High gas prices has South Carolina lawmakers reconsidering offshore oil drilling
WASHINGTON -- If everyone has his price, for Sen. Lindsey Graham, Sen. Jim DeMint and Rep. Joe Wilson the political price on coastal oil drilling is $4 a gallon.
Graham, DeMint and Wilson no longer oppose oil exploration off the South Carolina coast -- driven, they say, by constituents' pain at the pump and the national security threat from U.S. dependence on foreign oil.
"I care about the environment," said Wilson, a Lexington Republican. "I care about our hospitality industry. Oil on our beaches would be catastrophic.
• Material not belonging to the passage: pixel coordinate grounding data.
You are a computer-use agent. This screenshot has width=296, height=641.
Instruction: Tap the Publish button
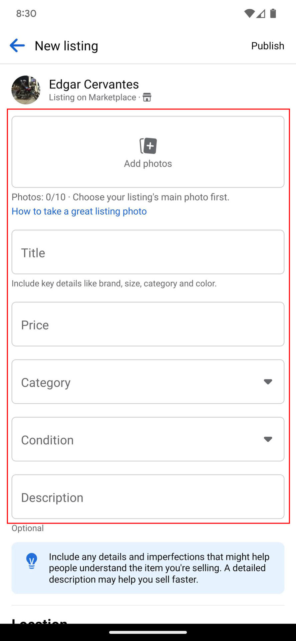pyautogui.click(x=267, y=46)
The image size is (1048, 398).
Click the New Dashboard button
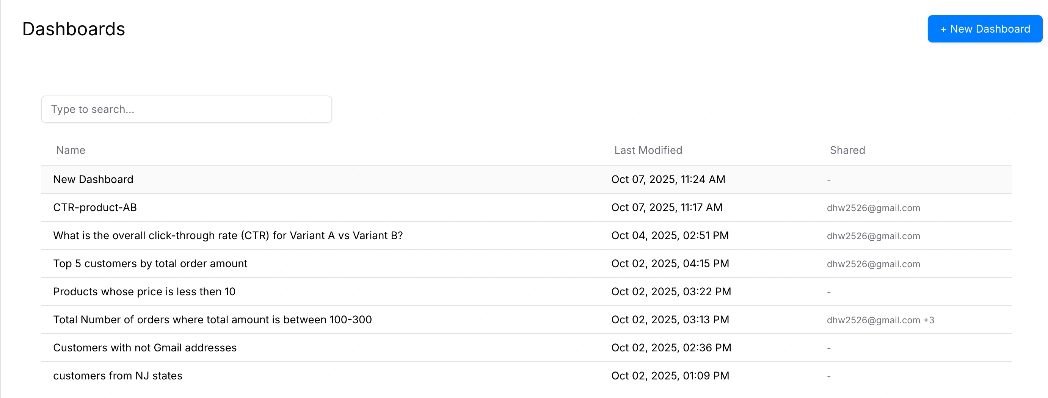[985, 29]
But when oil reached $130 a barrel, that certainly got my attention."
The three GOP lawmakers previously backed only natural gas exploration off South Carolina, a less intrusive and less visible form of drilling without the pollution threat of an oil spill.
Graham, of Seneca, cited "the explosion of gas prices and the unlimited demand from China and India" as key reasons for his change on oil drilling.
"We have to make sure it's done in an environmentally sensitive way," Graham said. "We have to protect the shoreline and tourism. Balance is what I'm looking for. We don't want to kill the goose that laid the golden egg. I don't want people on the coast of South Carolina to look at a bunch of oil rigs."
DeMint, from Greenville, said the state could use the tens of millions of dollars from oil and gas royalties for beach renourishment, wetlands protections and coastal waterway maintenance.
"I think it's desperately needed," DeMint said. "The states would be in control of the leases and where the pipes came ashore, so South Carolina would be in the driver's seat."
The lawmakers noted that the portion of the outer continental shelf off South Carolina probably holds substantial natural gas reserves, but considerably less oil, according to preliminary analyses.
In North Carolina, Republican Sen. Elizabeth Dole continues to oppose oil exploration off her state's coast. Fellow GOP Sen. Richard Burr supports it.
Most of a dozen or so proposed congressional measures to lift the 1982 federal drilling ban would require coastal states to approve oil and gas exploration, and would forbid it less than 50 miles from shore.
Led by President Bush and Sen. John McCain, the party's presumptive White House nominee, Graham, DeMint and Wilson are among a growing number of Republican politicians urging an end to the drilling moratorium.
"If congressional leaders leave for the Fourth of July recess without taking action, they will need to explain why $4 a gallon gasoline is not enough incentive for them to act," Bush said Saturday in his weekly radio address.
Bush's aides acknowledged that lifting the drilling ban wouldn't give drivers immediate relief.
"If you're looking for any measure that would significantly reduce gasoline prices over a period of weeks or months, those tools just don't exist," White House spokesman Tony Fratto said Friday.
Ann Timberlake, executive director of Conservation Voters of South Carolina, said the debate over drilling in Washington is a distraction from the failure of Congress to pass comprehensive energy legislation.
"It's shortsighted to think drilling is the answer," she said. "All it does is jeopardize our clean beaches just to buy us a little bit of time and prolong our addiction to cheap gas."
Along the South Carolina coast, folks are weighing their desire to protect the beaches with the need for increased energy supplies.
"There's no question that action needs to be taken regarding skyrocketing fuel costs," said Charlie Clark, vice president for communications of the Hilton Head Island-Bluffton Chamber of Commerce. "However, from a tourism perspective, we have to make sure we strike the right balance environmentally and economically."
Clark said it's too early in the summer travel season to tell whether high gas prices are reducing the number of visitors to Hilton Head.
But a survey commissioned by the Myrtle Beach Chamber of Commerce found that the cost of filling up is leading some vacationers to cancel their beach trips.
Meanwhile, in Washington, momentum for ending the drilling ban seems to be building.
McCain reversed his decades-long opposition to offshore oil exploration. Bush weighed lifting the executive order his father issued against it. Florida Gov. Charlie Crist, a possible McCain running mate, had a change of heart as well. South Carolina Gov. Mark Sanford, also said to be in the running as McCain's choice for vice president, is a GOP holdout against drilling, though his opposition appears to have softened.
Sanford spokesman Joel Sawyer said the governor doesn't oppose lifting the congressional ban -- as long as South Carolina gets ultimate decision-making power. And then, Sawyer said, Sanford probably would still oppose offshore drilling.
"The governor has opposed offshore drilling and continues to do so because he's not convinced that the rewards would outweigh the risks to the tourism industry and to the ecosystem along the coast," Sawyer said.